■ Brief:
Beginning with the line that contains "Instruction: Toggle Exceptions", print each line to the end of the data exactly. Omit the pictures.

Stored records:
━━━━━━━━━━
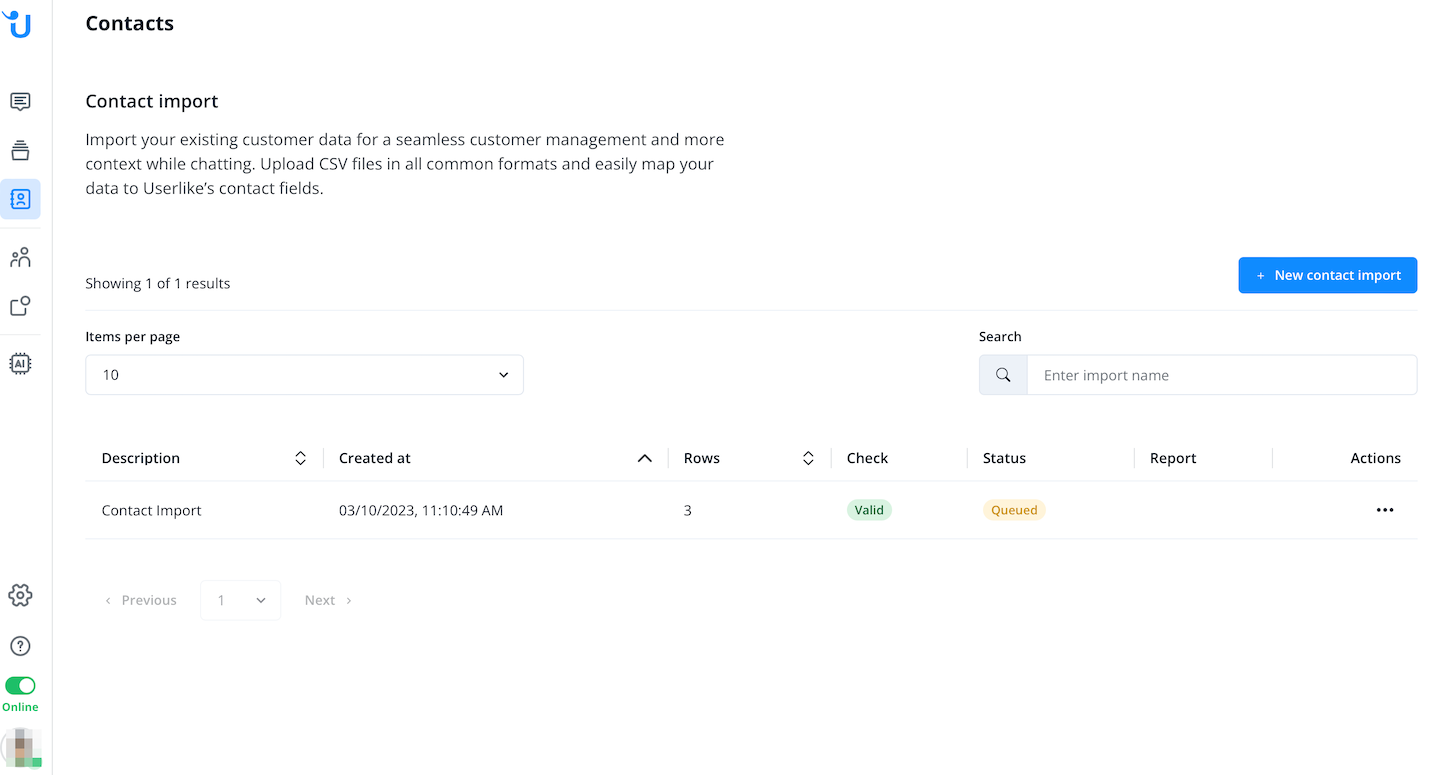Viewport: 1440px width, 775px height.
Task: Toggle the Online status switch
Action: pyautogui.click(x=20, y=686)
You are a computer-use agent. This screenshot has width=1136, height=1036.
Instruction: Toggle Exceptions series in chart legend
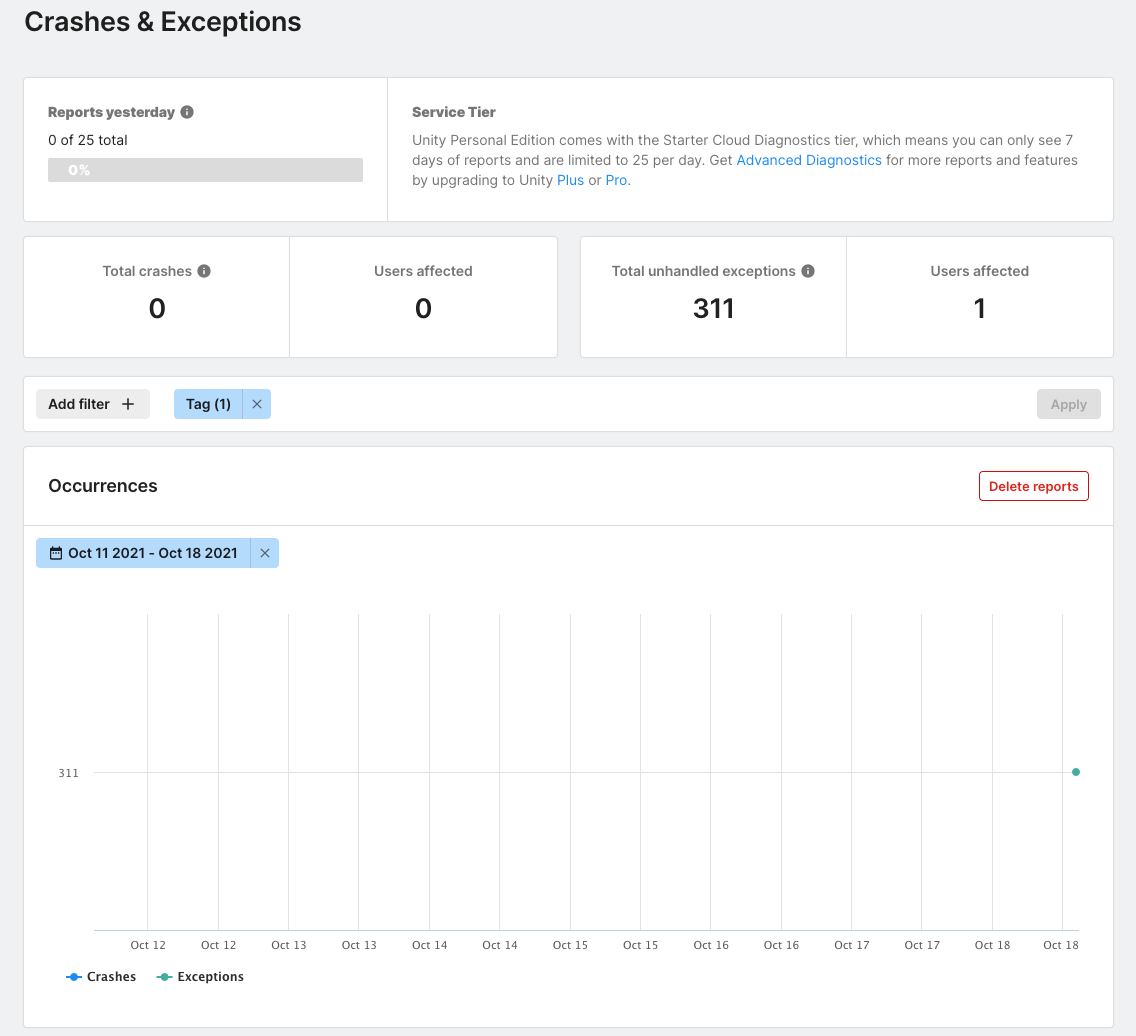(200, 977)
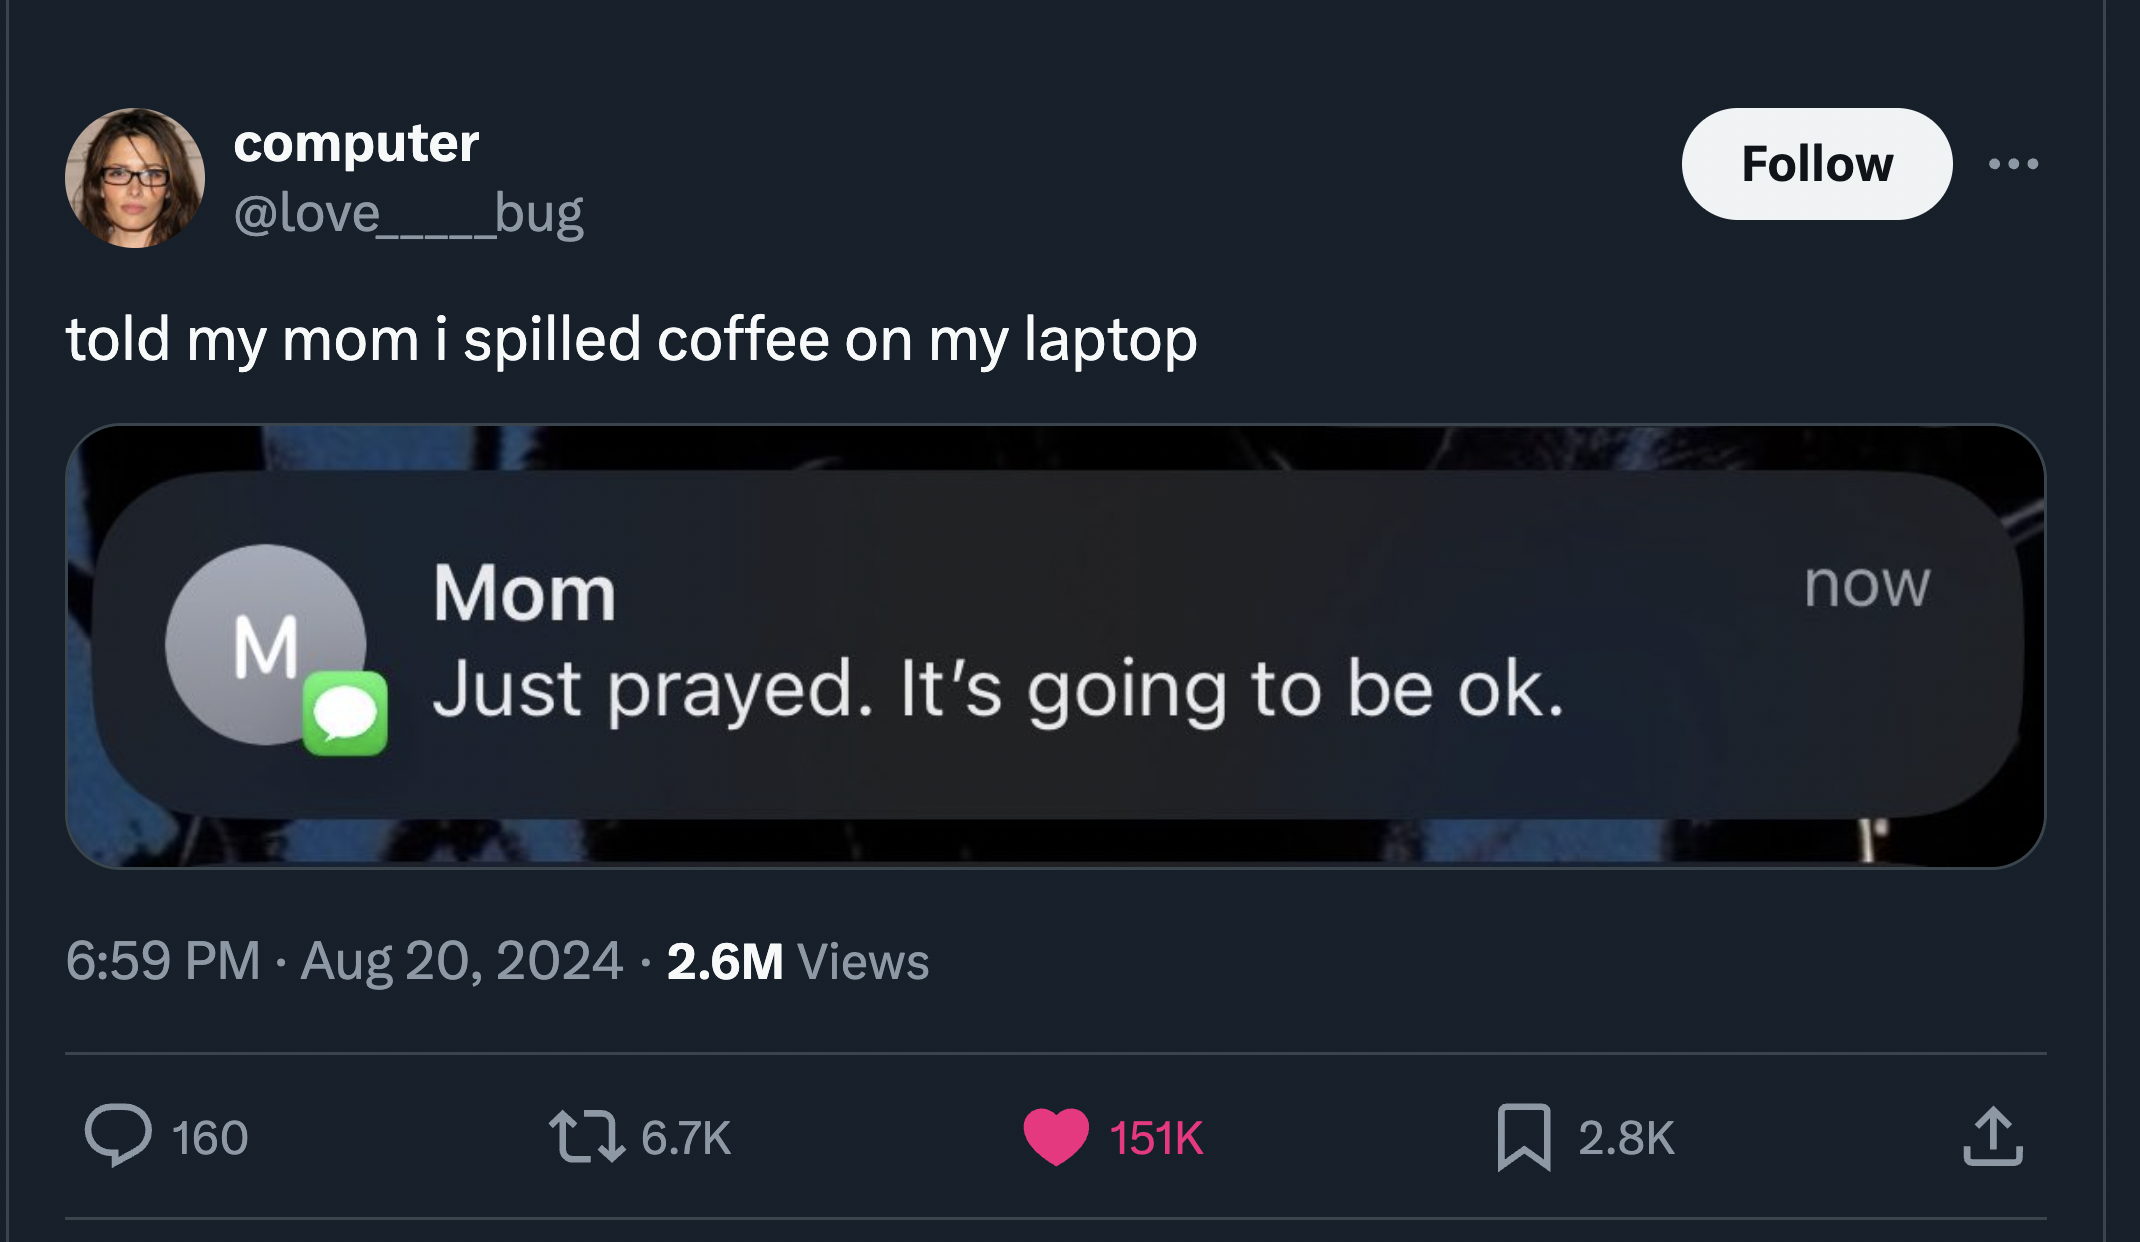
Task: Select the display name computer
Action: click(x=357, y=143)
━━━━━━━━━━
■ Response area:
Instruction: Toggle Exceptions series in chart legend
(200, 977)
Task: Select the display name computer
Action: click(x=357, y=143)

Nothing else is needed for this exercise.